Our turn for breakfast fell on our last morning there when we were all busy breaking down camp, so we wanted it to be super simple and not require much hands-on work that morning. We baked 12 loaves of quick breads (banana bread, zucchini bread, pumpkin bread, etc) at home before we left. We also brought peaches and apples slices.
Each family handled their own lunches and snacks. We brought the makings for peanut butter and jam sandwiches, lots of apples to slice, granola bars, yogurt, nuts, dried fruit, carrots, crackers, hummus, bagels, and other easy foods. We stopped for pizza on our way home.
I am not including the cost of food, as we used our regular food budget instead of money from our trip fund. If you look at our July budget update you will see that we spent $638 on food for the month of July. It definitely takes some planning to work a trip’s food into the normal monthly budget, but keeping a stocked pantry and food storage makes it much easier than starting from square one.
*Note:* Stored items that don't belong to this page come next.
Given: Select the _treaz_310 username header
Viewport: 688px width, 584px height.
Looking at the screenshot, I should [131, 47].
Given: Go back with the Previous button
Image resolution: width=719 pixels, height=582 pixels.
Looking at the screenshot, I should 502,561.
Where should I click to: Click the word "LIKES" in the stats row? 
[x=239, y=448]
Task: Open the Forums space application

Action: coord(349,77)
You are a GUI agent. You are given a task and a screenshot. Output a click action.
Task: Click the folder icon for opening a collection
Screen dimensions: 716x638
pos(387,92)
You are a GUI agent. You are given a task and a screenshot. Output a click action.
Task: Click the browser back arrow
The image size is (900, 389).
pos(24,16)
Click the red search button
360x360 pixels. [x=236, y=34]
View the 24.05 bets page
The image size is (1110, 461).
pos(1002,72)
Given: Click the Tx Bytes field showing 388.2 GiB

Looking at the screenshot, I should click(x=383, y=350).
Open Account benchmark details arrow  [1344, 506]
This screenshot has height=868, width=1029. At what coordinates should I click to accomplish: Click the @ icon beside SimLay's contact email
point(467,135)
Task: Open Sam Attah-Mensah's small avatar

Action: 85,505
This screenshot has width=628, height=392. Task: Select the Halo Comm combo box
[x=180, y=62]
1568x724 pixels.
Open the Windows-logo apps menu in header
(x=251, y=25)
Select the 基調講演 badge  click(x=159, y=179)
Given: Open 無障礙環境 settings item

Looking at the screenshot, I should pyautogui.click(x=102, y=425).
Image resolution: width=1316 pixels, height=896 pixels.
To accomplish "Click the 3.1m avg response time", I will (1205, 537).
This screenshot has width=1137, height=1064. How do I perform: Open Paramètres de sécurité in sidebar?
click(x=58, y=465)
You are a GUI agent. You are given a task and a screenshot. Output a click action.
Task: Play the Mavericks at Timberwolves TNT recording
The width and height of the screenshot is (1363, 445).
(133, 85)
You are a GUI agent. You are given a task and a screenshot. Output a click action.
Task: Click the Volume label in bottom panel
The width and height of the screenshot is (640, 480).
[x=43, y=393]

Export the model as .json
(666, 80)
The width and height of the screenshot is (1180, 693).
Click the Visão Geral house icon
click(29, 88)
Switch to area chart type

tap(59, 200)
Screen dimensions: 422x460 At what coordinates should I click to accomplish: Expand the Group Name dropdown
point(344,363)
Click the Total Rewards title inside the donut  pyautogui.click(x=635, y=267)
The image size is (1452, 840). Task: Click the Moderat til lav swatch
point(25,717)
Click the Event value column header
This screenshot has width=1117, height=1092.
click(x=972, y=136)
We purchased a few things specifically for this trip. While we bought them for this trip, we look at them as investments in future trips as well.
$76 Bear Spray- While most of us thought it would be pretty cool to see a bear, we hoped we wouldn’t need to use bear spray. Still, we thought it was a smart idea to have a couple of cans anyway. It’s definitely pricey, but we will keep having opportunities to carry (but hopefully not use it) in the future. I think of it like insurance.
$150 Propane Stove– As we discussed the gear we could share for making our meals together, none of us had a propane stove that was big enough to cook for our group, so we decided we would make the investment. Mike has been wanting to upgrade our own camping equipment. Most of our outdoor cooking gear is for backpacking (read: small and light), so with a family our size who loves the outdoors, this Camp Chef two-burner stove was a good investment for us.
$60 Griddle attachment– Having the griddle makes the stove even more versatile. We used it to warm up tortillas (and even make quesadillas for some of the little ones). It will also be great for pancakes, eggs, and french toast in the future.
$52 Propane– We bought a 20lb Amerigas propane canister outside of a Walmart in Idaho. The initial cost was $52. We had plenty of gas left at the end of the week. When we need to refill, we’ll exchange the empty canister for a full one for just the cost of the gas itself (something like $22, I think).
$4- Ice– We bought a small bag of ice from one of the gas stations in the park. While it’s way more expensive than what you would pay at the grocery store, it’s cheaper at the gas station in the park than in the convenience store/gift shop.
Total cost for 5-day Yellowstone Trip
Vacations can be expensive, especially with a big family. One of the great things about a trip like this, where we drive and then camp, is that an increase in the number of people doesn’t affect the total very much. When we stay indoors, we have to get at least two hotel rooms or a very large Airbnb for the family. When we fly, tickets for eight gets very expensive quickly. For us, driving and camping saves a lot, and is just as much fun!
In all we spent $1,114. Some of that, like the propane stove, is gear we’ll use again and again for years.
If you haven’t visited Yellowstone before, I definitely recommend planning a trip there. It’s a pretty incredible place. We had a great family trip!